_Data provided_.
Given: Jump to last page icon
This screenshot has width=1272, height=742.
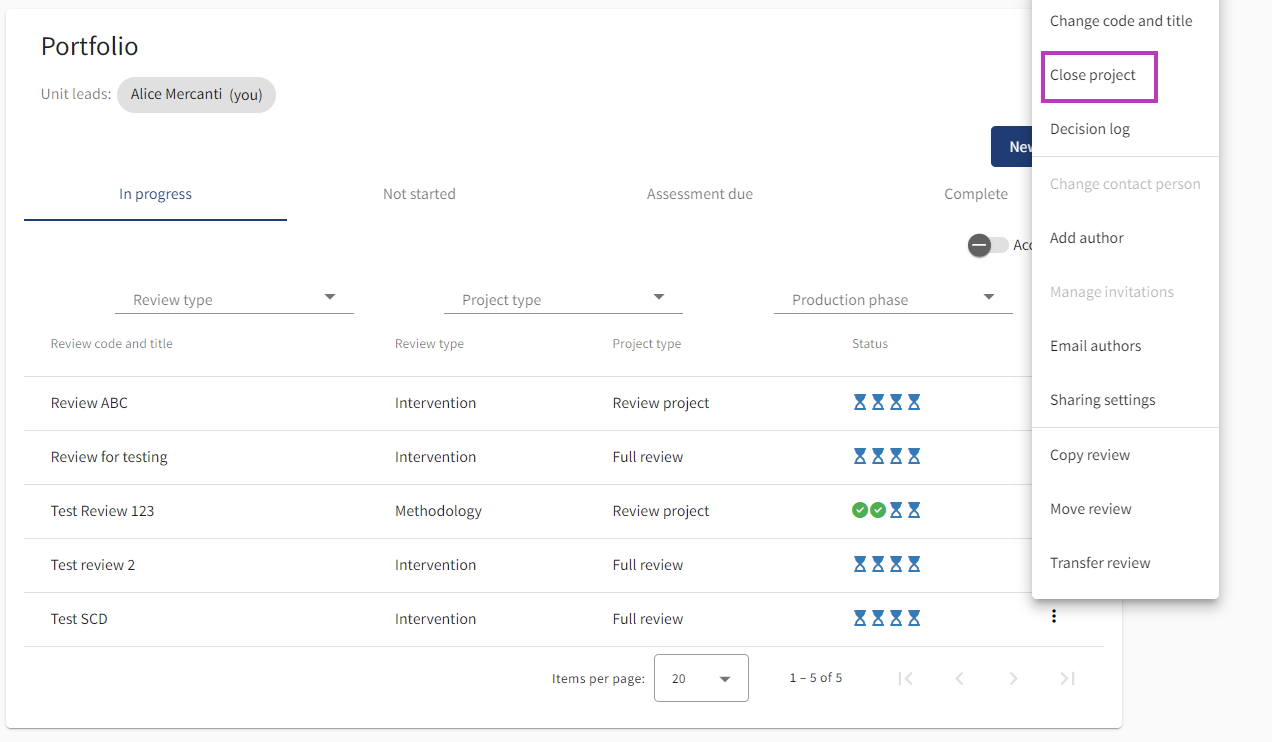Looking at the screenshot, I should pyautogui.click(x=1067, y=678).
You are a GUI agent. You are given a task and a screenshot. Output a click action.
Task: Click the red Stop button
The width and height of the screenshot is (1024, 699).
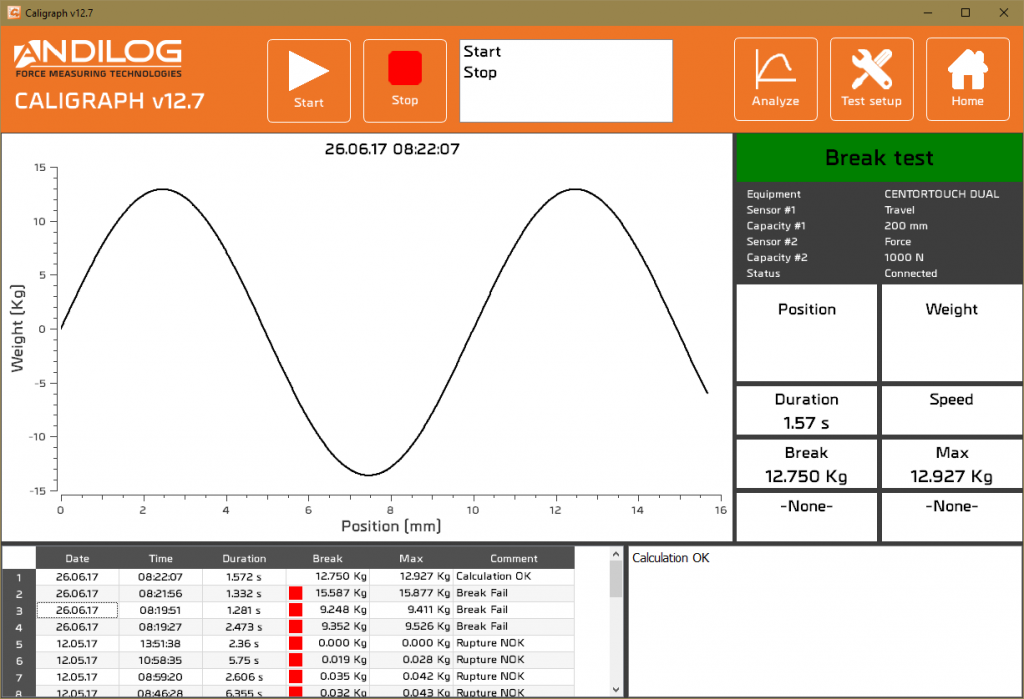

--

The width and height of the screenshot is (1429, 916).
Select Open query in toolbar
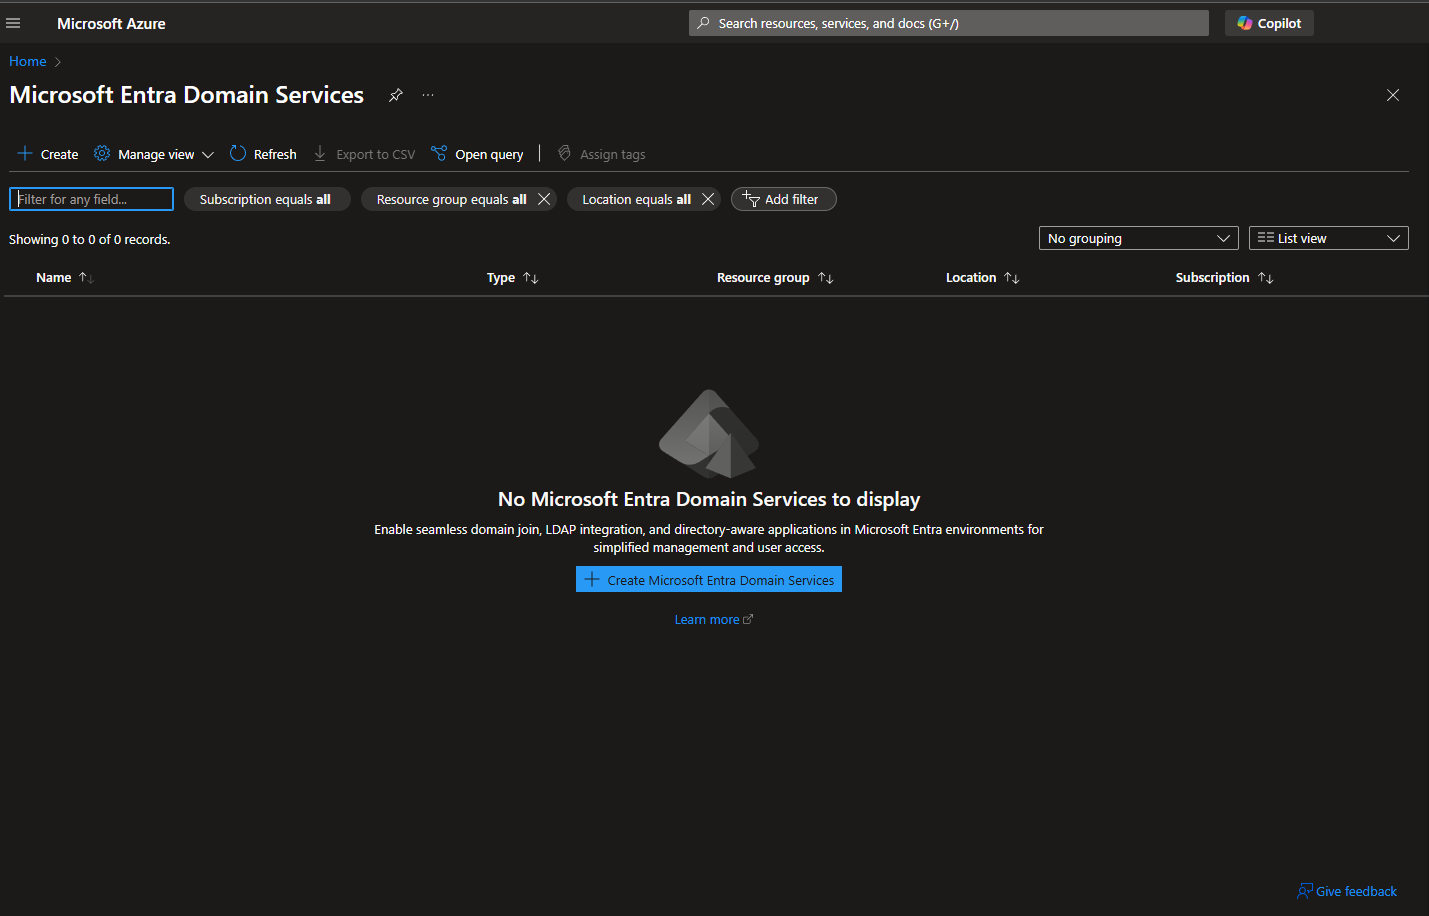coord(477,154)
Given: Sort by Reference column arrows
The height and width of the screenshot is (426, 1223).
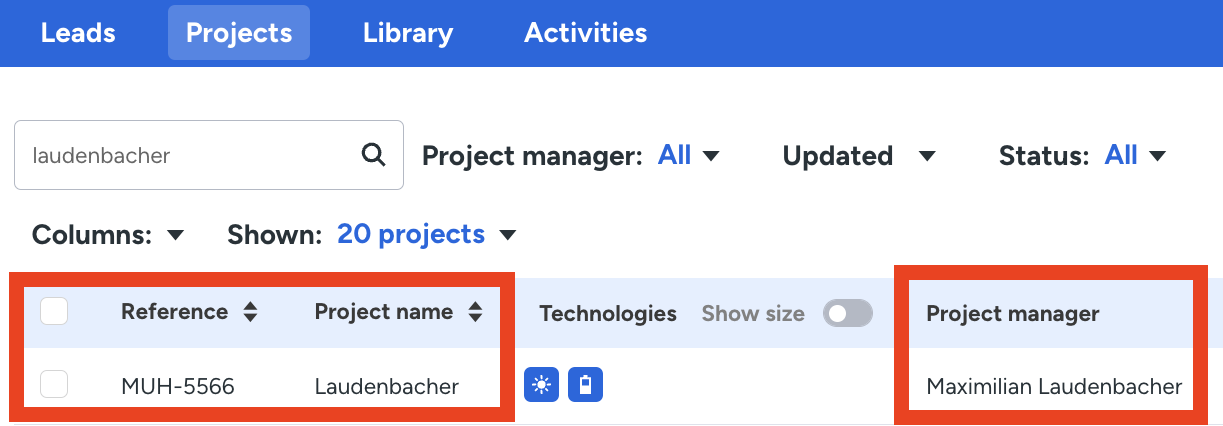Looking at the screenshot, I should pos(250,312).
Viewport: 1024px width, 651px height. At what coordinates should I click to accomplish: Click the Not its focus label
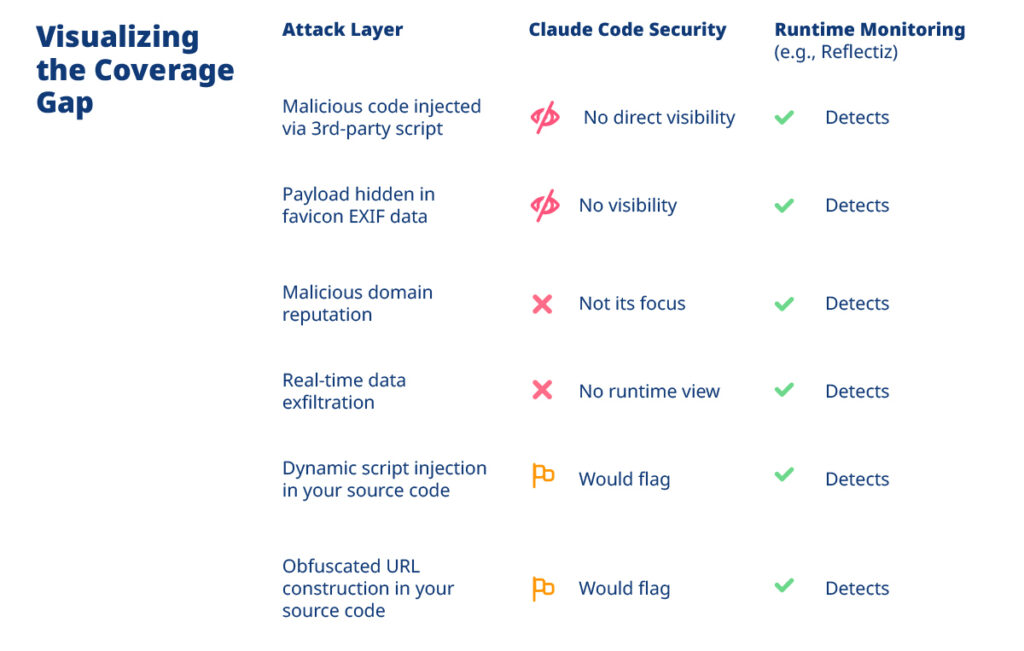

_Directions_. Would you restate, exactly and with no pictures, the lines of the entries above from the one containing "Given: Jump to last page icon" through the one containing "The width and height of the screenshot is (1024, 699)."?

_Output for this task_.
Given: Jump to last page icon
This screenshot has width=1272, height=742.
Looking at the screenshot, I should pyautogui.click(x=1067, y=678).
You are a GUI agent. You are given a task and a screenshot. Output a click action.
Task: Click the red Stop button
The width and height of the screenshot is (1024, 699).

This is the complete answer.